The good news is that it’s easy to test a solution. You can see a solution for a similar problem in this post.
The solution consists in identifying whether you have a batch dimension and adjusting your embedding accordingly. Below I copy the changes I made to test the solution for your problem. The rest of the code stays the same.
dev = qml.device('default.qubit', wires=n_qubits)
n_inputs = 6
#define circuit
@qml.qnode(dev, diff_method='parameter-shift')
def circuit(inputs, weights):
# These print statements help me check that the size for the inputs matches my embedding template
print('inputs.shape: ',inputs.shape)
print('inputs[0].shape: ',inputs[0].shape)
# Encode your inputs
if len(inputs.shape) > 1: # use this if you have a batch dimension
for i in range(n_inputs):
qml.AngleEmbedding(features=inputs[0], wires=range(n_qubits), rotation='Y') # the key is in this line
else: # use this if you don't have a batch dimension
for i in range(n_inputs):
qml.AngleEmbedding(features=inputs, wires=range(n_qubits), rotation='Y')

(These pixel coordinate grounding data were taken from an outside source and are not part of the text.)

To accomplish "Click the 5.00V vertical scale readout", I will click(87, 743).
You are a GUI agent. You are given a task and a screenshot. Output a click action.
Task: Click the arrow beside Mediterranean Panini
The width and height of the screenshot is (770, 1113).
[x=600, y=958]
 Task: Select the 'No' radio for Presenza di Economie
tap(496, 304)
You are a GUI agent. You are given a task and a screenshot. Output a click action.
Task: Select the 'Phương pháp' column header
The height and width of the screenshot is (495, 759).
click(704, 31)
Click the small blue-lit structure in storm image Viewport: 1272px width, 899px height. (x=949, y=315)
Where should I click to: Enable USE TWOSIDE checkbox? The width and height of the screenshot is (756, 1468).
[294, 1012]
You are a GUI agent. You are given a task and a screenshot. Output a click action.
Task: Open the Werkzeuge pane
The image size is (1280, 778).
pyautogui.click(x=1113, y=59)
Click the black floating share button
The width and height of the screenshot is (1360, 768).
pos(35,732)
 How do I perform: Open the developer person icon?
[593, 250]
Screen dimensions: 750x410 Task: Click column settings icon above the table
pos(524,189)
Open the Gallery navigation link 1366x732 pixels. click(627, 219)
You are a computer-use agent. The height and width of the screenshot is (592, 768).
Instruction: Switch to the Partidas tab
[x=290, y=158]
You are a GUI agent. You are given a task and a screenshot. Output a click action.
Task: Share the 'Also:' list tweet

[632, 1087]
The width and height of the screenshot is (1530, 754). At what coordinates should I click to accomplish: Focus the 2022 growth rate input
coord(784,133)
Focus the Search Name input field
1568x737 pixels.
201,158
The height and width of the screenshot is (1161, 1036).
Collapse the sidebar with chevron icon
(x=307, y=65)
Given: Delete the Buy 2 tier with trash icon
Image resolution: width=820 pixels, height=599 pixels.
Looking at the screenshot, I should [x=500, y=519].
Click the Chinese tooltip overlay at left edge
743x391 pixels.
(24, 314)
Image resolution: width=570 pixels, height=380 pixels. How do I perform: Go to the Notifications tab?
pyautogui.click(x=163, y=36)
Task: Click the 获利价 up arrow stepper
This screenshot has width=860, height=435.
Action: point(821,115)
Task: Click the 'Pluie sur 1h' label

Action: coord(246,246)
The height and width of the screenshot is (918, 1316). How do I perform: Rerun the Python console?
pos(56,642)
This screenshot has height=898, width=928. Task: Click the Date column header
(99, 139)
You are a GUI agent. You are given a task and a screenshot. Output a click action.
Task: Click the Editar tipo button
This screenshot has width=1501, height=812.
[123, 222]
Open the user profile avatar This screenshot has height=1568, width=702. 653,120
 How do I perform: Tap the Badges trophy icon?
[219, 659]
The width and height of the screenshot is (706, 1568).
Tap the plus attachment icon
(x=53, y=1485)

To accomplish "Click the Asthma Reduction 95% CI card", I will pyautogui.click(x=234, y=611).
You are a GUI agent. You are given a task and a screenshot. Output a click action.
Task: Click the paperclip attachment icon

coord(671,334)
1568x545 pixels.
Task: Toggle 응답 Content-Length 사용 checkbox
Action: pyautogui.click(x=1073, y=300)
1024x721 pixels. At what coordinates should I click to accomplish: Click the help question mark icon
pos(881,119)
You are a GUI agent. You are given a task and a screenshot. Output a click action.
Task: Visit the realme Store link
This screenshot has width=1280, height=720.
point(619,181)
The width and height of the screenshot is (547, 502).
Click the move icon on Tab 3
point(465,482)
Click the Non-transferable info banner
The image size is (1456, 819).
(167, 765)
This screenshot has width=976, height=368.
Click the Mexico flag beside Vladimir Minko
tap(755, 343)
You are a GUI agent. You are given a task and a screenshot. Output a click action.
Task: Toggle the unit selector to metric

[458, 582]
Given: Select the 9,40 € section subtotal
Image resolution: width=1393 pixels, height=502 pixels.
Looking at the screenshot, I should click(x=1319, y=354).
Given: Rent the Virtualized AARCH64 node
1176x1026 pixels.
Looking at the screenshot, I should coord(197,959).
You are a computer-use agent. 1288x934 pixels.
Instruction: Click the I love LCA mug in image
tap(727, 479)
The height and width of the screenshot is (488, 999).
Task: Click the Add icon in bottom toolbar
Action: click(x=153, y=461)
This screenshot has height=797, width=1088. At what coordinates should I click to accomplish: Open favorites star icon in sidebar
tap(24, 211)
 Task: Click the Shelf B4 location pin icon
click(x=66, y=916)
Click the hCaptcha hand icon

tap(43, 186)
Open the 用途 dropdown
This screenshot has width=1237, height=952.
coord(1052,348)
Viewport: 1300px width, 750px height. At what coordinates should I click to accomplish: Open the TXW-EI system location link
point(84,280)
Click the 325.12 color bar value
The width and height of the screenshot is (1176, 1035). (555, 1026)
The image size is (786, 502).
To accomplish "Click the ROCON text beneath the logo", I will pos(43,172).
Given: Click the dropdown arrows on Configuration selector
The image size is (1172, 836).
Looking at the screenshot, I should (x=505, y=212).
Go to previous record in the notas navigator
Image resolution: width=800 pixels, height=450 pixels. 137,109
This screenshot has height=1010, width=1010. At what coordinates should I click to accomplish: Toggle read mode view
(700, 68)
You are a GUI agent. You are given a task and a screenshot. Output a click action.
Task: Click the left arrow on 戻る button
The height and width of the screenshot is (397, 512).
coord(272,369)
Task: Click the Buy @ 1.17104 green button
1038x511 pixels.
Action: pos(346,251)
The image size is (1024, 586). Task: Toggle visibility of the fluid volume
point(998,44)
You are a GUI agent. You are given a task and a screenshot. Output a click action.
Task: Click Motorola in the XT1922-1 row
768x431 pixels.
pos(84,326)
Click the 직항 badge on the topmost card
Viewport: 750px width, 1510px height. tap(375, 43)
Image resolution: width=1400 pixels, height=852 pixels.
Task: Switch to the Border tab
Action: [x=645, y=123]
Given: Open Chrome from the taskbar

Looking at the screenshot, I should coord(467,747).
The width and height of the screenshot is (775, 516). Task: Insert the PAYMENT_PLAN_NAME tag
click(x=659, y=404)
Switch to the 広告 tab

Let me know if this solution works for you when using the IBM device.
Note:
If you get an error like the one below, you’ll need to change tf.keras.backend.set_floatx('float32')
to tf.keras.backend.set_floatx('float64')
InvalidArgumentError: cannot compute Mul as input #1(zero-based) was expected to be a float tensor but is a double tensor [Op:Mul] name:
Let me know if this helps!